Javimmutable is not a functional programming library but its collections fit naturally into that style of programming. To further support that style the library provides some monadic classes:

  • Maybe: A replacement for Java's Optional class that also supports null as a value.
  • NotNull: Another replacement for Java's Optional class and ensures it never contains null.
  • Result: Similar to Maybe but can contain either a value or an exception.
  • Computation: A deferred computation class that allows a computation to be composed in steps and evaluated later.

Maybe

Collections have a find() method that returns a Maybe rather than a value. The Maybe either contains a value or is empty. Methods are provided to map the value to make new Maybes as well as to safely extract the value or an alternative.

While Maybe is similar to Optional it has a number of advantages:

  • It's Serializable so you can use it as a field in Serializable objects.
  • It doesn't mind storing null so it won't turn itself into an empty if you map its value to null.
  • It has more options for mapping the value.

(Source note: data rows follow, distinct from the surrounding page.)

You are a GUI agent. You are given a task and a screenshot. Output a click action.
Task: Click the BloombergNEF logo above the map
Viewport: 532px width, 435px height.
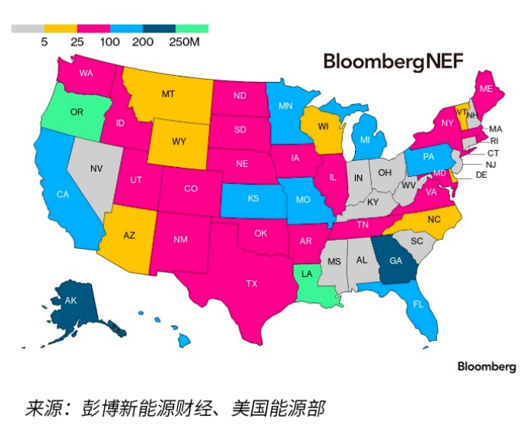pyautogui.click(x=393, y=61)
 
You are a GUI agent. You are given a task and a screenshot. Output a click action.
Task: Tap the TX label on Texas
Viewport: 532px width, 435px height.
pyautogui.click(x=252, y=283)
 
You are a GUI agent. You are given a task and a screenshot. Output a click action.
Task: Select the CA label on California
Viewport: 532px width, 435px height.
pyautogui.click(x=63, y=194)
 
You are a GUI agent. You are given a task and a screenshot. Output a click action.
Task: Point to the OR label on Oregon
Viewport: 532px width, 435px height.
pyautogui.click(x=77, y=112)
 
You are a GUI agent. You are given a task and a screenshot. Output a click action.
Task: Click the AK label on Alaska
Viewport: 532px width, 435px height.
pyautogui.click(x=71, y=301)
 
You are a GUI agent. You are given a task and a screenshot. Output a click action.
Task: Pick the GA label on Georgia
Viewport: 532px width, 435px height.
pyautogui.click(x=395, y=260)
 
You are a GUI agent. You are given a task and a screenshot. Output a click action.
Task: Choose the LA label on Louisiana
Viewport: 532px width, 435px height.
pyautogui.click(x=307, y=274)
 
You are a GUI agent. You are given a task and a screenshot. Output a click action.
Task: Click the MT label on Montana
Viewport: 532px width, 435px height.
pyautogui.click(x=168, y=94)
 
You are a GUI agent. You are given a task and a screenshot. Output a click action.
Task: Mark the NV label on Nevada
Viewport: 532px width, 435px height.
pyautogui.click(x=97, y=168)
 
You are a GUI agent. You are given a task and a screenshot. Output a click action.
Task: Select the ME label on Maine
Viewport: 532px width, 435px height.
pyautogui.click(x=487, y=90)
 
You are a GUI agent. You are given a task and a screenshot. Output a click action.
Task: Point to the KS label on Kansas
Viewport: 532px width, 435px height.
pyautogui.click(x=253, y=199)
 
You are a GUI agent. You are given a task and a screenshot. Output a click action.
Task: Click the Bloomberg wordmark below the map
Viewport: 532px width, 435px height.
pyautogui.click(x=486, y=366)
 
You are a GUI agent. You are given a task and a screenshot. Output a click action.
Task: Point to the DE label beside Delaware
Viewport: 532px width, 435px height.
pyautogui.click(x=481, y=174)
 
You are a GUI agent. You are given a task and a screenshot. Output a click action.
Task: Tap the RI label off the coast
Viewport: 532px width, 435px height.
pyautogui.click(x=494, y=140)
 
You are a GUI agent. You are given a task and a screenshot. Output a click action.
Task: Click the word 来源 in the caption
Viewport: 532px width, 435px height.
pyautogui.click(x=42, y=408)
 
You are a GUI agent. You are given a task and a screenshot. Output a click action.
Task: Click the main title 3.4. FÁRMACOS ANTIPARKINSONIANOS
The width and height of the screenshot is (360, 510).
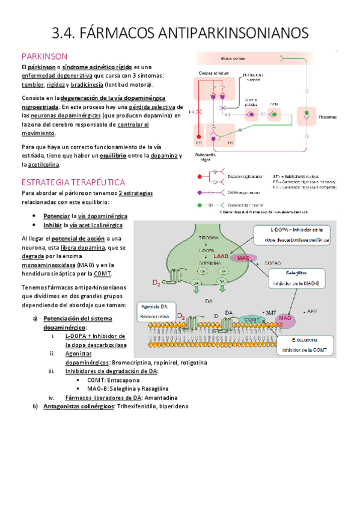[x=180, y=31]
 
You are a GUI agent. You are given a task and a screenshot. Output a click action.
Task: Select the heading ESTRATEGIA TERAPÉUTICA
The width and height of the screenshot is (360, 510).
[x=73, y=182]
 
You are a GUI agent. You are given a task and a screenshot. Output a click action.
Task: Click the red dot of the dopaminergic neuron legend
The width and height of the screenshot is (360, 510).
[x=199, y=176]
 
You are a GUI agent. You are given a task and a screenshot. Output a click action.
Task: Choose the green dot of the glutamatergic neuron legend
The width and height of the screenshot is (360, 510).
[x=199, y=204]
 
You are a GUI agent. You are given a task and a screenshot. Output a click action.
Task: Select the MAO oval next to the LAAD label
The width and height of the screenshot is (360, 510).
[x=243, y=257]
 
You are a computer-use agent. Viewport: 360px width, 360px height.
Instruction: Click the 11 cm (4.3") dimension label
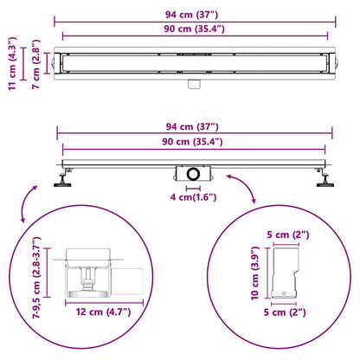pos(13,64)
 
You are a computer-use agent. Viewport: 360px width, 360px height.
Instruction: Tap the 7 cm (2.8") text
pos(35,64)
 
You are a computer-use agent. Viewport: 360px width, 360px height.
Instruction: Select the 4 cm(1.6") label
pos(193,197)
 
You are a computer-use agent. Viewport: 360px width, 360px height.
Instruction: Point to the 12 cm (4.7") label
pos(103,312)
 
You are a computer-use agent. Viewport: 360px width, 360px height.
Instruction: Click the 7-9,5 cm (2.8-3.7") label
pos(36,278)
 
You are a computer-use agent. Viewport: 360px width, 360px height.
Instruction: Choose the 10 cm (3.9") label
pos(255,273)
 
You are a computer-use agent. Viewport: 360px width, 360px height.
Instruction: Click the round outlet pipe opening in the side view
pos(193,174)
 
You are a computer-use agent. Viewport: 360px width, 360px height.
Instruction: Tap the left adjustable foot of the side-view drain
pos(64,178)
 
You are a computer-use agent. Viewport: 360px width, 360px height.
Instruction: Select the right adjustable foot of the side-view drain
pos(325,178)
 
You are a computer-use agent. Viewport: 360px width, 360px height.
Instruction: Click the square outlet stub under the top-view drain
pos(195,84)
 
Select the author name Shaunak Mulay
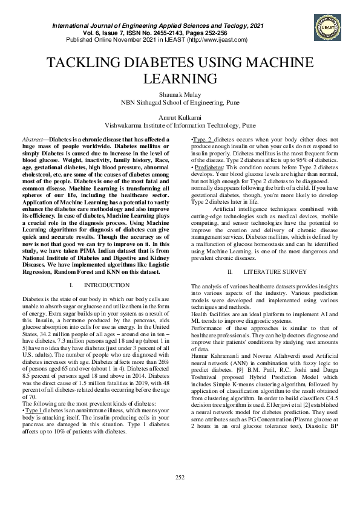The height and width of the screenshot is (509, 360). click(180, 95)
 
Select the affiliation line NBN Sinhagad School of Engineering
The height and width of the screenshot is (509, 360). click(180, 103)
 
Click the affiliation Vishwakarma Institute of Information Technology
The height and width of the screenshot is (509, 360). click(180, 126)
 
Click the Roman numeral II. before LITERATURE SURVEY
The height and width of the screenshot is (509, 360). click(231, 272)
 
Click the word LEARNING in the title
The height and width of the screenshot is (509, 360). click(180, 79)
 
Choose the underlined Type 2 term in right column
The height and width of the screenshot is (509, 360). click(203, 139)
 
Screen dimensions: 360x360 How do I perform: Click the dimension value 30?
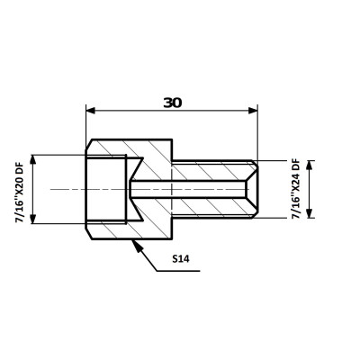(x=173, y=103)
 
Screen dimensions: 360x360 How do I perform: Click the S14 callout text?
(x=181, y=258)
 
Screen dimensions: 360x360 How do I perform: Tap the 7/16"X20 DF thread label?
(x=20, y=189)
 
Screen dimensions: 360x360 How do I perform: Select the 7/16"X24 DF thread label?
(x=296, y=189)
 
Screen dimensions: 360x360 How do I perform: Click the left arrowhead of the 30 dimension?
(x=91, y=111)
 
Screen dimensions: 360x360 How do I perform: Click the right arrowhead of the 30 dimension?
(x=253, y=111)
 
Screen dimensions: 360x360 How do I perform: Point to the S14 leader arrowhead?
(x=136, y=245)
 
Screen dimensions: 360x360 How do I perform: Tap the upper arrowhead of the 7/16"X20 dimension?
(x=33, y=159)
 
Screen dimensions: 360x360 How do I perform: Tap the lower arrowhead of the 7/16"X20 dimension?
(x=33, y=219)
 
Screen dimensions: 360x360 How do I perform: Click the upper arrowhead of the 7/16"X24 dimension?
(x=310, y=166)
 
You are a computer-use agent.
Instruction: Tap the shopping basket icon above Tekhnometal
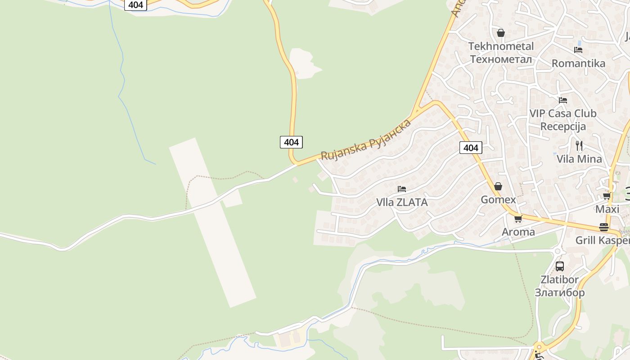pyautogui.click(x=500, y=33)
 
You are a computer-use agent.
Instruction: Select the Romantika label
pyautogui.click(x=578, y=63)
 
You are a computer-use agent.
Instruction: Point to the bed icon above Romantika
pyautogui.click(x=578, y=50)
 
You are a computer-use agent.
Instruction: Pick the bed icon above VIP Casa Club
pyautogui.click(x=563, y=100)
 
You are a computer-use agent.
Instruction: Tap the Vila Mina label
pyautogui.click(x=579, y=159)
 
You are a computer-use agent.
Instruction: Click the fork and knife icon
pyautogui.click(x=579, y=146)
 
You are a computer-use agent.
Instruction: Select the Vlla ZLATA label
pyautogui.click(x=402, y=202)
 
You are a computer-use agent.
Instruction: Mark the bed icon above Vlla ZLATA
pyautogui.click(x=402, y=189)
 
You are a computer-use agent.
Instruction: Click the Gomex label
pyautogui.click(x=498, y=200)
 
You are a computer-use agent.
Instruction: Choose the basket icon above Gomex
pyautogui.click(x=498, y=186)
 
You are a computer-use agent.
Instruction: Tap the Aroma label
pyautogui.click(x=518, y=232)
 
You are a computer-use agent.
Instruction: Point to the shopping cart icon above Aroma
pyautogui.click(x=518, y=219)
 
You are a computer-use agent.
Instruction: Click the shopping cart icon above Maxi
pyautogui.click(x=607, y=196)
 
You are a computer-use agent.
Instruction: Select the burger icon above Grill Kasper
pyautogui.click(x=603, y=227)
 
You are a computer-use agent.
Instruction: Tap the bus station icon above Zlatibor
pyautogui.click(x=559, y=266)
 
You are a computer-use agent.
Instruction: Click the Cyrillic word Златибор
pyautogui.click(x=559, y=292)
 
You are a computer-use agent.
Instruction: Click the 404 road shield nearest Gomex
pyautogui.click(x=471, y=148)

Though Maybe is fine with storing null it does provide two ways to eliminate null values.

  • notNull() method returns an equivalent NotNull object.
  • nullToEmpty() method returns an empty Maybe if its value is null.

Maybe has three static factory methods:

  • Maybe.empty() returns an empty Maybe. All empty Maybe values share a single common instance to reduce memory footprint.
  • Maybe.of(value) returns a full Maybe. The resulting Maybe is always full even if value is null.
  • Maybe.cast(class, value) returns a Maybe representing an attempt to cast the value to an instance of the given class. An empty Maybe is returned if the value cannot be cast into the given class safely. A null value will result in a full Maybe.

NotNull

Sometimes you really don't want null as a value. In that case NotNull has you covered. It always ensures that null values are mapped to empty NotNulls. If you construct an instance using null as its value you'll get an empty NotNull. Likewise if any map or flatMap function produces a null value the result will be an empty NotNull.

You can convert a NotNull into an equivalent Maybe by calling the maybe() method.

NotNull has three static factory methods:

  • NotNull.empty() returns an empty NotNull. All empty NotNull values share a single common instance to reduce memory footprint.
  • NotNull.of(value) returns a full NotNull if value is not null. Otherwise it returns an empty NotNull.
  • NotNull.cast(class, value) returns a NotNull representing an attempt to cast the value to an instance of the given class. An empty NotNull is returned if the value cannot be cast into the given class safely. A null value will also result in an empty NotNull.